__Text segment__.
Typically, knowledge about where to search
for information on the history of crime and criminology is passed from
researcher to researcher through networking or supervisory relationships, or,
perhaps more frequently, found through assiduous reading and citation chaining
or by concerted browsing. Online aggregations of digital finding aids from a
variety of institutions can also be helpful, though these descriptions are not
organized or labelled according to possible research topics and often tend to
be very broad.
The Primary Source Directory would provide
researchers in this field with a system where they could share information
about where to find useful primary evidence in the form of descriptions and
links mapped onto current maps of geographical areas, beginning with London.
Researchers and information repositories would be free to share information
about the resources available in repositories, including for example, contact
information for the repository and details about the relevant information found
there.
The York University Library will host a
system which will store this information in a searchable database and map it
onto current maps of the region. It is possible that the system could have many
contributors or that the librarian could input this information directly.
Ideally, this system could be a way of connecting with researchers, expanding
support to new graduate students, increasing the library’s digital services,
and offering support to scholars even when they are working away from the
University.
Some researchers may not want to invest the
time and effort into submitting this information, but it is hoped that at least
some scholars will use this system as a way of passing on knowledge to future
scholars and current students. In terms of use, it would be particularly
helpful to researchers who are looking for institutions to approach about
finding primary resources, especially researchers who are near the beginning of
their projects, who are just entering the field, or who need inspiration or
help finding new or different sources of information. In effect, this GIS
service would likely function as both a planning tool to facilitate research
trips or research requests and a sort of inspirational browsing wherein
researchers can look at available institutions and the types of
subject-specific information that they hold to get new ideas about what sorts
of records they might like to look at (parish registers with entries about
orphans?, inmate letters regarding health and sanitation within the
institution?, etc).

__Exercise details__.
Write a continuation of the passage on the proposed Primary Source Directory, beginning after its final sentence.

Entries on finding words and elements:
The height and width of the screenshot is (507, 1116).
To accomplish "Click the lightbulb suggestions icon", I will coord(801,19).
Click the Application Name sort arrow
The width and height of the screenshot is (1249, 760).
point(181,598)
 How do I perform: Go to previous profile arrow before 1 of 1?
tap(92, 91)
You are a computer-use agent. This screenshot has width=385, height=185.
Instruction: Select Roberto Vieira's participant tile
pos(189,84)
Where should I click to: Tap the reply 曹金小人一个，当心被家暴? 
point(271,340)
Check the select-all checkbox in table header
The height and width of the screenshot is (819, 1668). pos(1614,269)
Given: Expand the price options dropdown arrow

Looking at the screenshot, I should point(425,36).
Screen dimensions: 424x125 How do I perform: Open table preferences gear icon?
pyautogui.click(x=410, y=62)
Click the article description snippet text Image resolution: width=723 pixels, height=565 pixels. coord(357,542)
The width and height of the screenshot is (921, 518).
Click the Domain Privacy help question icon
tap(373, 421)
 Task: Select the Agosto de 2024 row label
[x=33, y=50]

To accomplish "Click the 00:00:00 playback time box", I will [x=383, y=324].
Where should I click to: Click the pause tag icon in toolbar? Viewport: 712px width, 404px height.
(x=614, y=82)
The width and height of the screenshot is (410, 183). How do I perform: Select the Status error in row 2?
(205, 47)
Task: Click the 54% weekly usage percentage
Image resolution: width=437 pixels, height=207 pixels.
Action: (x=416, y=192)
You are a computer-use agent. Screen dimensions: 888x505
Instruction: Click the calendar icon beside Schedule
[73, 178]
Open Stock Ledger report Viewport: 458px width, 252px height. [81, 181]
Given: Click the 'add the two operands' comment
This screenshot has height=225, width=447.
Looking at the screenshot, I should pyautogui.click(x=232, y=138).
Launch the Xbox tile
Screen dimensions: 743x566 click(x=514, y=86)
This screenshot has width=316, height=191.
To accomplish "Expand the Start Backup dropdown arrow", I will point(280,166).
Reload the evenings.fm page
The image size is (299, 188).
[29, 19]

__Task answer__.
In the future, if this mapping of primary
resources and repositories is successful in both inputting new sources and
institutions and in providing scholars at York with useful, subject specific
information about primary sources, it could be expanded to include historical
maps. By overlaying the data about repositories onto historical maps, the
Primary Source Directory GIS tool may provide information and context about
where that institution or resource was located during different periods. Of
course, this expansion could only be applied to those institutions which had
custody of the records during the period that the map was originally created.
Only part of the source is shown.